DAYTONA BEACH — After seeing a slight decline to start the new year, Daytona Beach International Airport once again saw passenger traffic rise in February.

The Volusia County-run airport counted 56,684 passengers arrive and/or depart via its gates, a 2.4 percent increase over the 55,338 counted in February 2017.

“February was another positive month for growth,” said Airport Director Rick Karl in a news release.

The uptick in passengers last month followed a slight 0.6 percent year-over-year decline in January, which airport officials largely attributed to the 21 flight cancellations caused by severe winter storms in the Northeast.

In February, by contrast, the airport only had one flight canceled, which was also the result of adverse weather conditions in the Northeast.

The percentage of available seats filled on incoming and outgoing flights also rose to 88 percent, up from 87 percent in February 2017.

Big draws for the area last month included Speedweeks events at Daytona International Speedway, which reported that it sold out its grandstand seats for the third year in a row for the Daytona 500.

Jay Cassens, the airport’s director of business development, said he expects passenger traffic to be up in March as well, noting that the airport’s restaurant operator is reporting an increase in daily revenues. “March is our busiest month of the year,” he said, noting that the area draws visitors both for Bike Week as well as spring break.

“Delta (Air Lines) added an additional daily flight,” he said, noting another positive sign regarding the March passenger traffic numbers. “Looking around the terminal, I get a sense that we’re very, very busy.”

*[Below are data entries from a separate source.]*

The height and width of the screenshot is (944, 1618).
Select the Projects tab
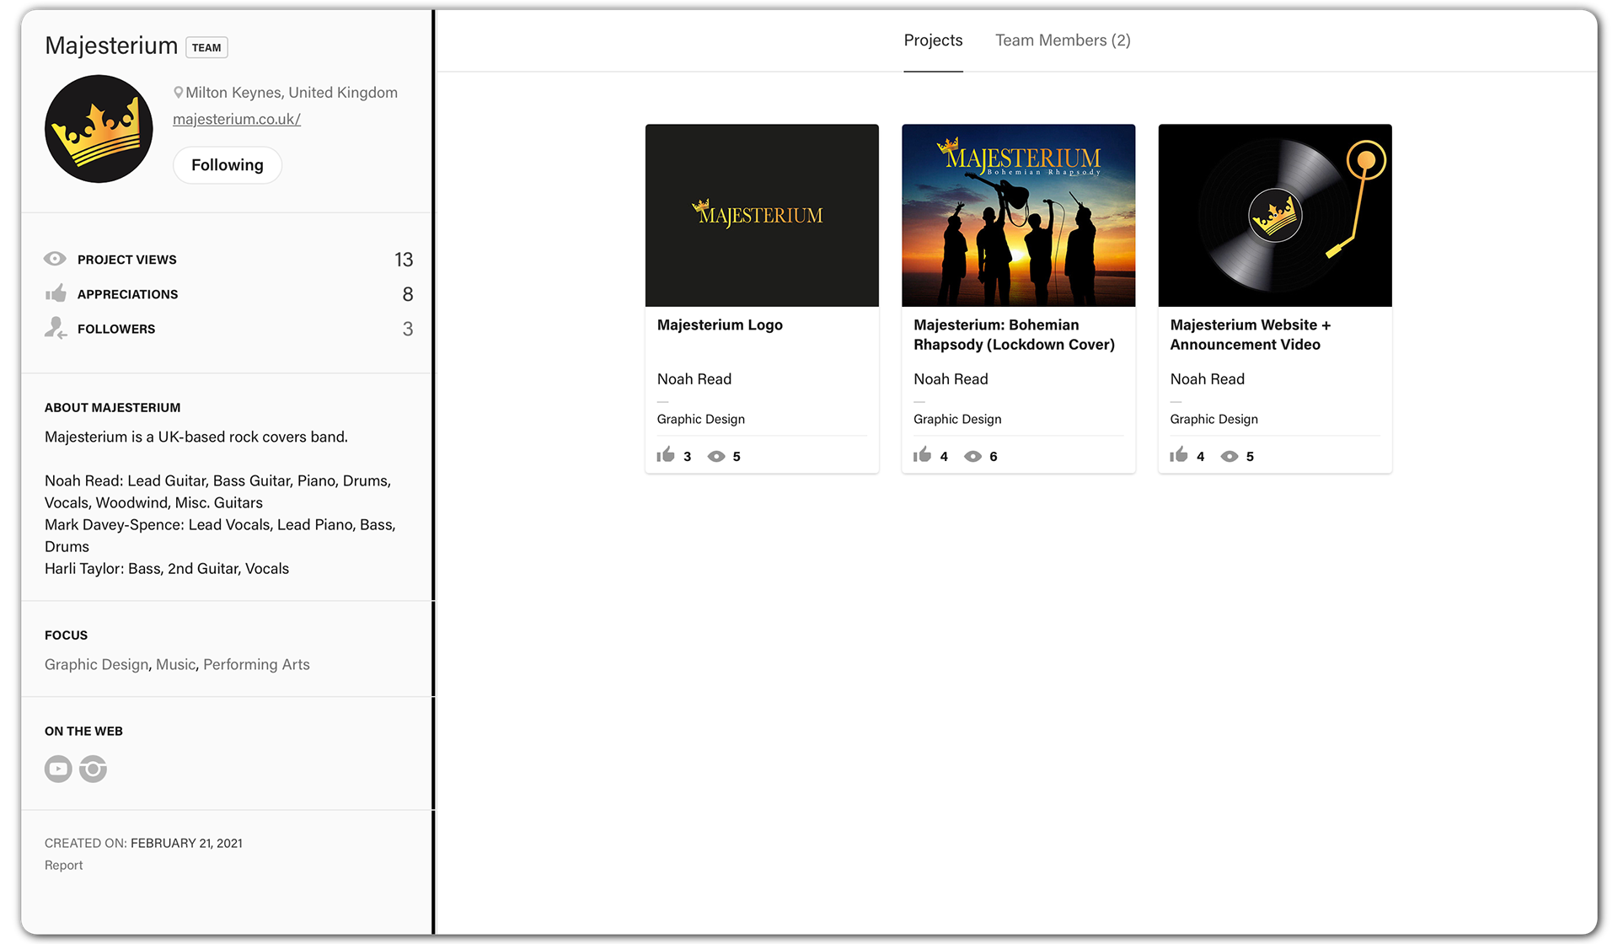[x=933, y=40]
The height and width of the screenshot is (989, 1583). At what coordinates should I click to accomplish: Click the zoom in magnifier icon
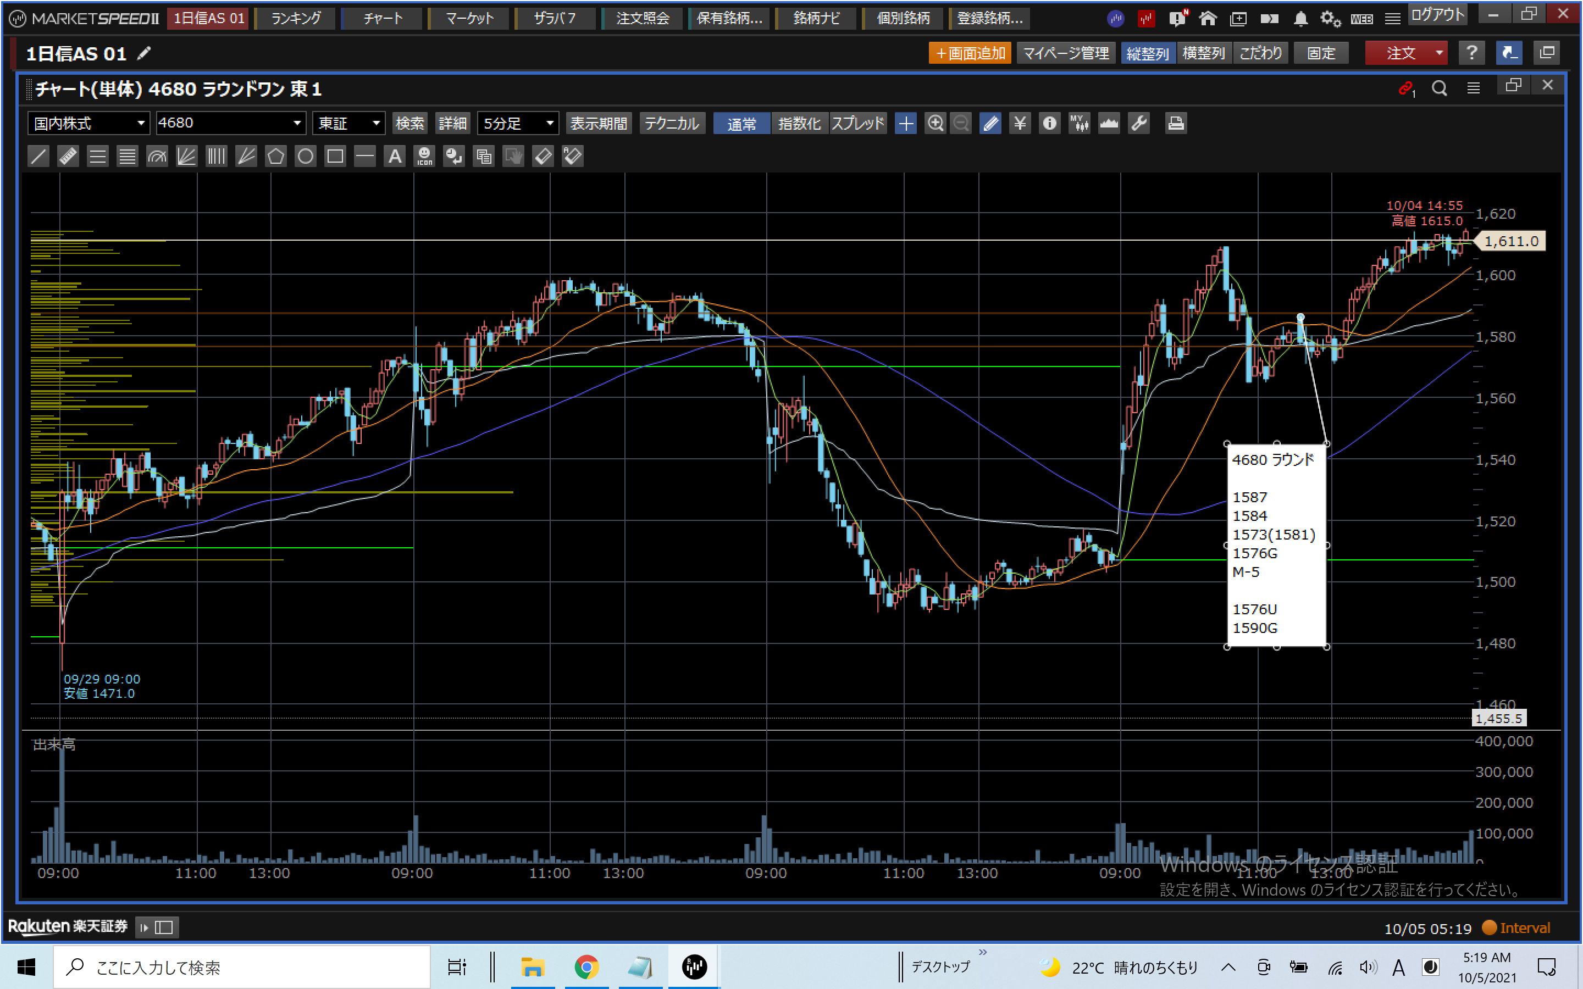point(935,123)
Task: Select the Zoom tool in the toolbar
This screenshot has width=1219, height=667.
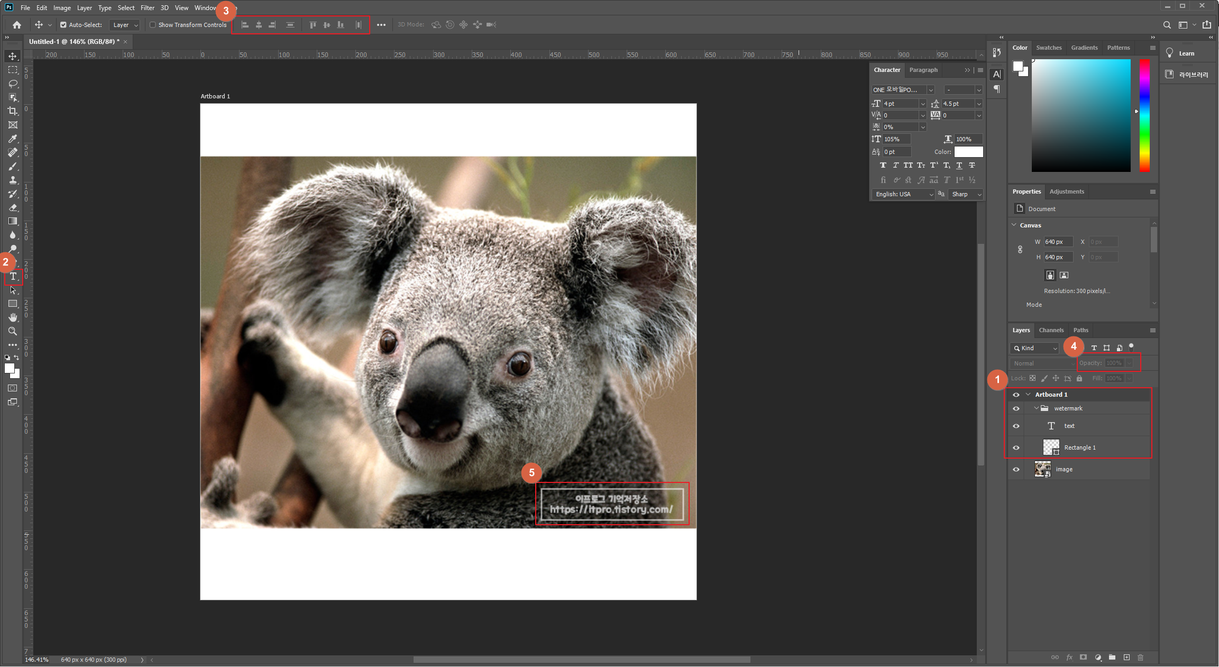Action: (13, 331)

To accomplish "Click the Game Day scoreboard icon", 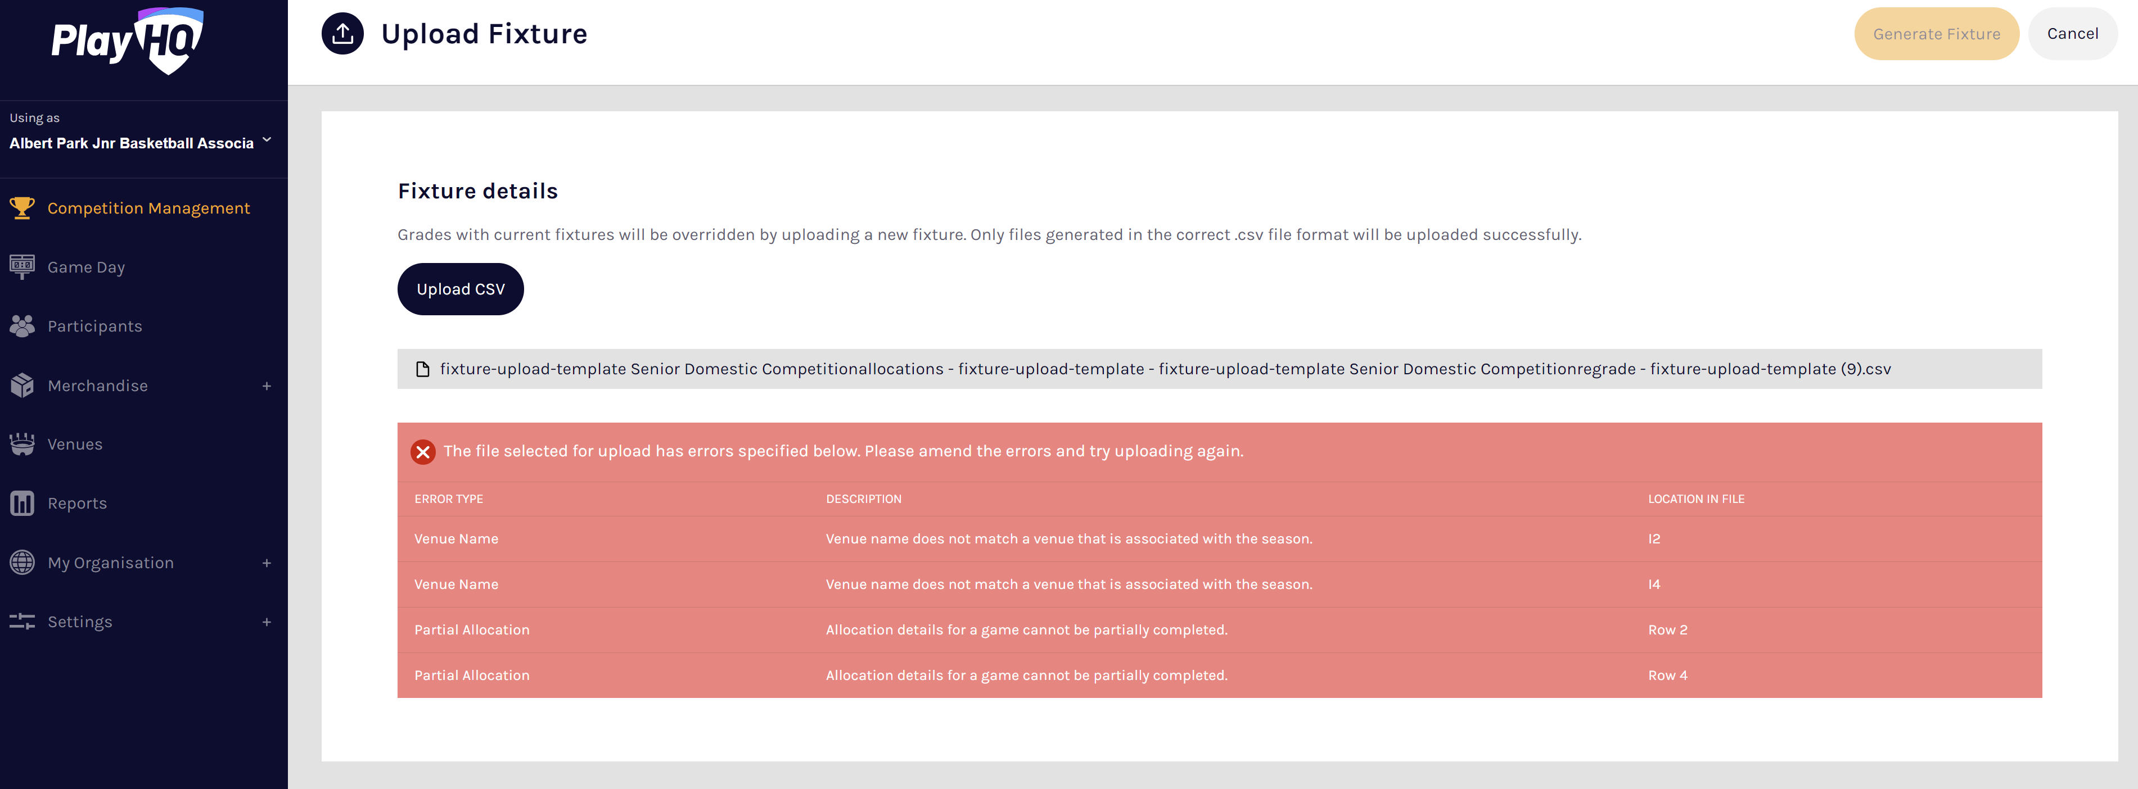I will (22, 266).
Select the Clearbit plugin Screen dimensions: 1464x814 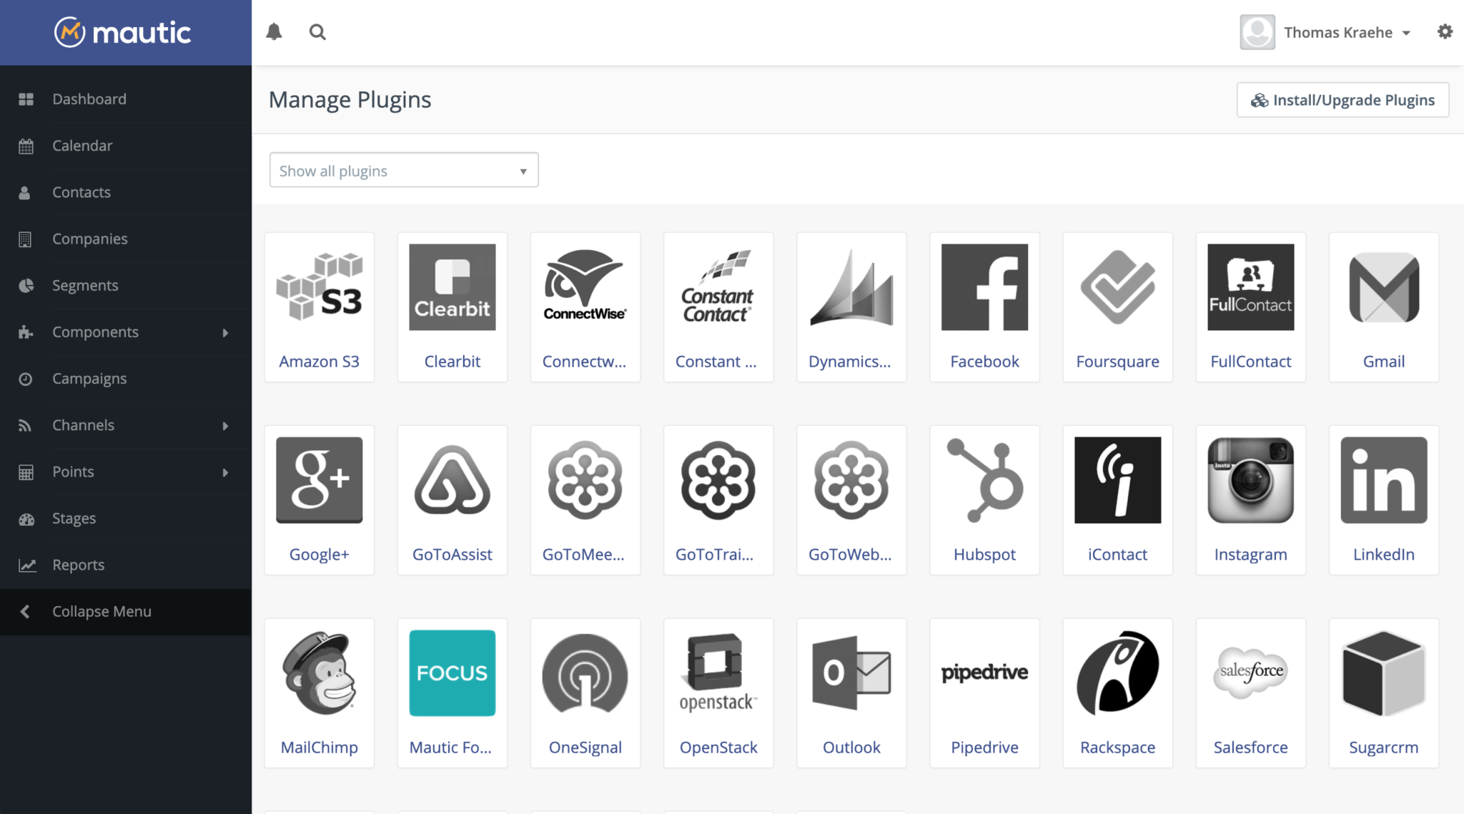pyautogui.click(x=452, y=307)
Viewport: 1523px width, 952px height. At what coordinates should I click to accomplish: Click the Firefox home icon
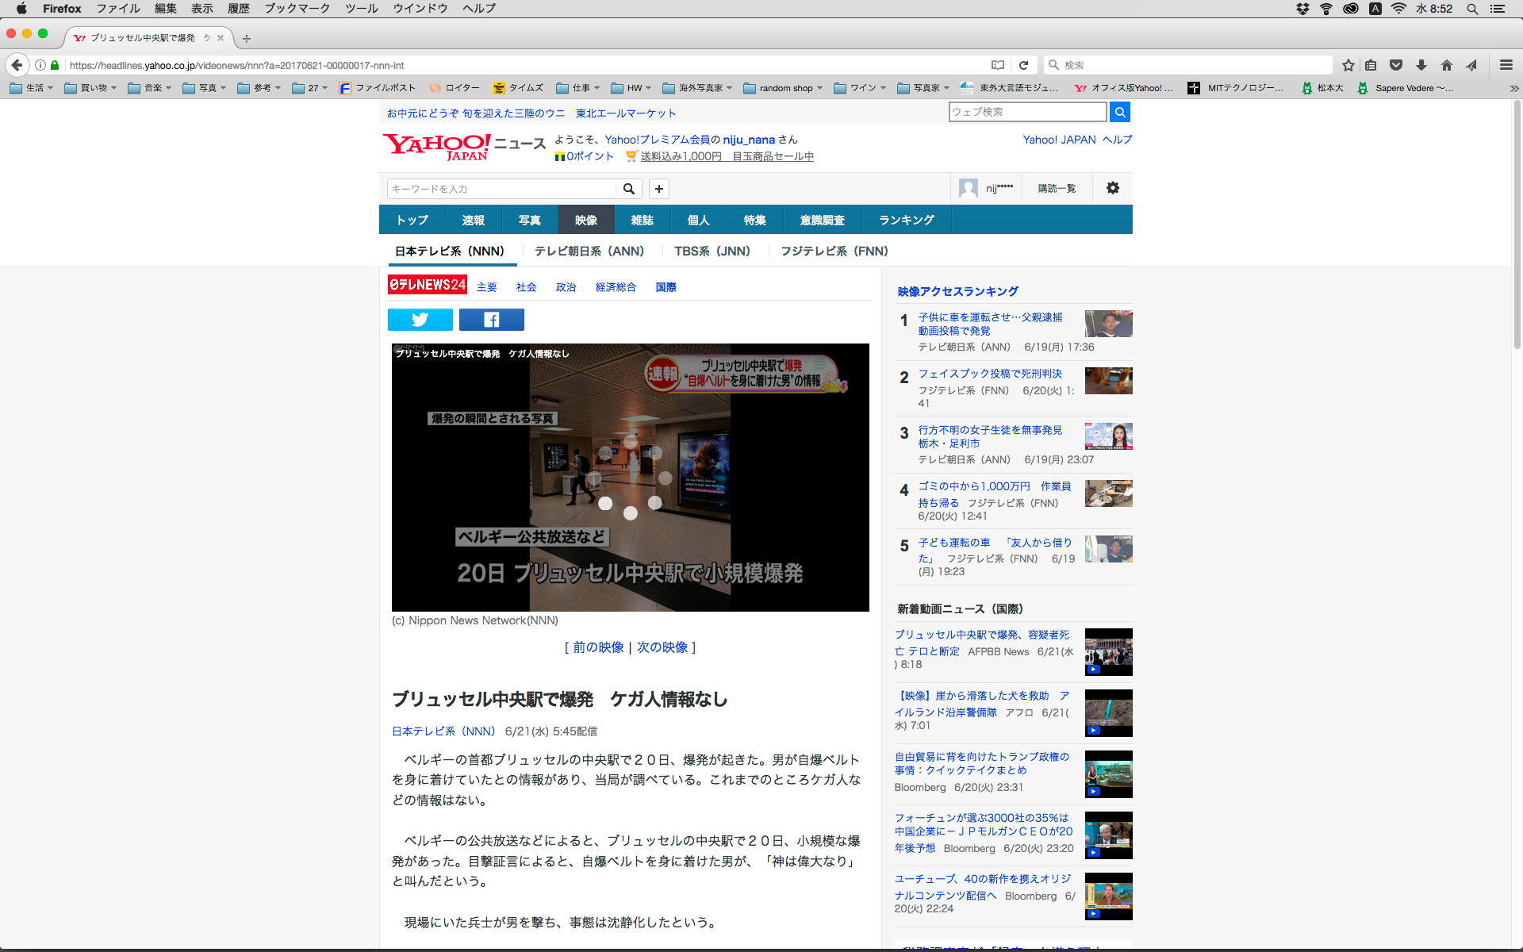(x=1446, y=65)
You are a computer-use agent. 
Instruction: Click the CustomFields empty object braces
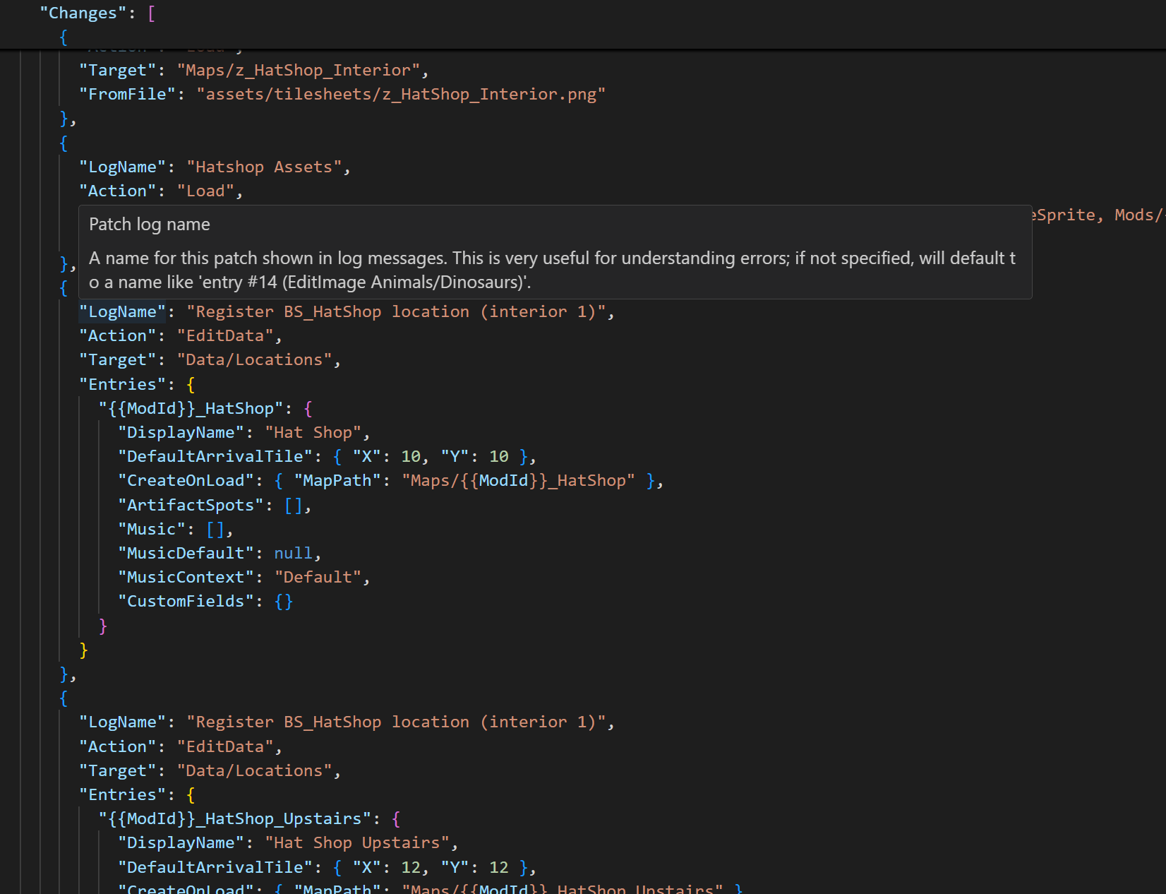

The airport in 2017 saw passenger traffic rise to the highest level since 1997.

Those improved numbers are seen as crucial to the airport’s efforts to try to convince airlines to add more service here, including potentially routes to new destinations.

“It’s not just about the passenger traffic numbers, it’s also about how full the flights are and how much revenue they (the airlines) can get from passengers once they are on the flight,” Cassens said.